Monday, May. 19, 1975
Wallace's Revisionism
In a rambling talk to 25 foreign journalists visiting his office last March, Alabama Governor George Wallace expressed some of his views on international affairs. Said he: "I think we were fighting the wrong people, maybe, in World War II, and I say that with all due regard to the Soviet, ah, person here."
From Wallace, a World War II Army Air Forces flight engineer who had ten missions over Japan, that was quite a bombshell. He felt that if the U.S. had done more to cultivate the friendship of Germany and Japan after World War I instead of being antagonistic, "there wouldn't have been any Hitler." The Japanese, he declared, were "provoked to a certain extent by people, by interests in this country that helped to bring about Pearl Harbor." Without the war against the Axis powers, there would be today a "good buffer in the East against the Soviet and Chinese expansion plans."

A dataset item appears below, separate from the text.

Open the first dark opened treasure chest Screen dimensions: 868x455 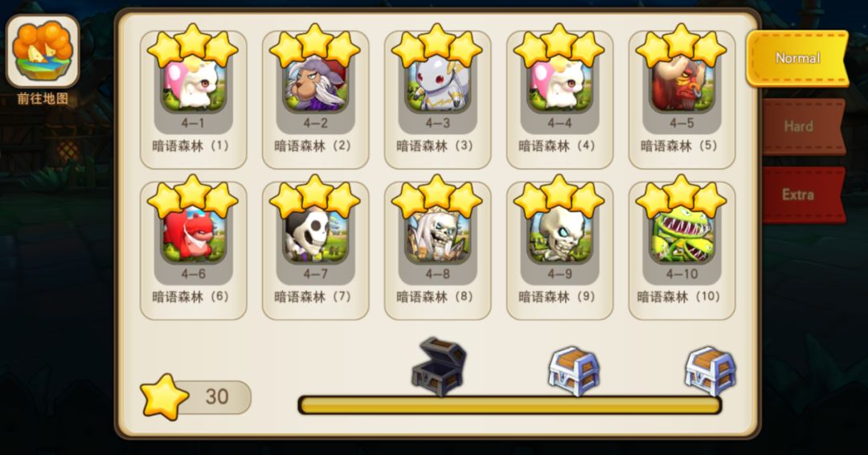pos(439,367)
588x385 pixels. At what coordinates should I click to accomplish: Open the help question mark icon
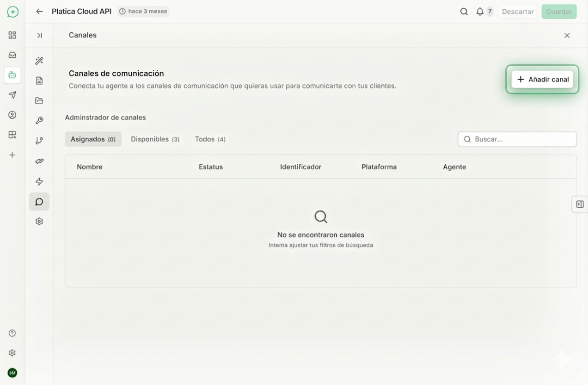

Last week the Washington Post, which got a tape of the meeting, published some quotes, and Wallace rushed to amend the record, by coincidence on the 30th anniversary of V-E day. In World War II, he said, the U.S. was "fighting the right people, but our diplomacy led us to fight people who should have been our friends." That revision made Wallace's original statement sound more reasonable, but his remarks will add to the worry in the liberal and moderate wings of the Democratic Party, which are already alarmed by his steady rise in the presidential polls.